Ashland, Oregon - An Ashland woman, Keely Meagan, was on trial Wednesday, for refusing to leave a traffic stop after being ordered to by an Oregon State Trooper.
According to The Mail-Tribune, two Oregon State Troopers were conducting a traffic stop on the side of Interstate 5 on September 8, 2016. Meagan said she stopped because "nationwide news about police officers injuring and killing black people had made her fear for the black driver's safety."
One of the Troopers had stopped the vehicle for a suspected Driving Under the Influence of Intoxicants on I-5 near Exit 27 on the south side of Medford. A second Trooper, Mark Williams, responded to assist. The driver of the vehicle was black. The driver admitted to the Troopers that he had consumed marijuana within the previous hour. He consented to field sobriety tests, which he passed. The driver was not charged with DUI but his vehicle had to be towed because he was uninsured.
Keely Meagan, age 55, was driving on I-5 and did not see the field sobriety tests. She said that she saw the driver with his hands behind his head and believed that he was in a "vulnerable" position.

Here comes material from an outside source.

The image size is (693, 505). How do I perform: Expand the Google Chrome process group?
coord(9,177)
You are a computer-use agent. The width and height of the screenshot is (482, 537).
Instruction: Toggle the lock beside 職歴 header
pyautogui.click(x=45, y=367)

She said during the trial that she parked on the I-5 shoulder behind the Troopers and turned on her hazard lights.
Meagan said that her "intention simply was to observe" and that she "was sending a nonverbal message to the officers and the young man that someone cared."
She said that she stopped "because nationwide news about police officers injuring and killing black people had made her fear for the black driver's safety" and that "It felt at the time like the life of every black person pulled over by a police officer was at risk."
She said that Trooper Williams demanded that she leave several times and that she wondered "what he was trying to hide."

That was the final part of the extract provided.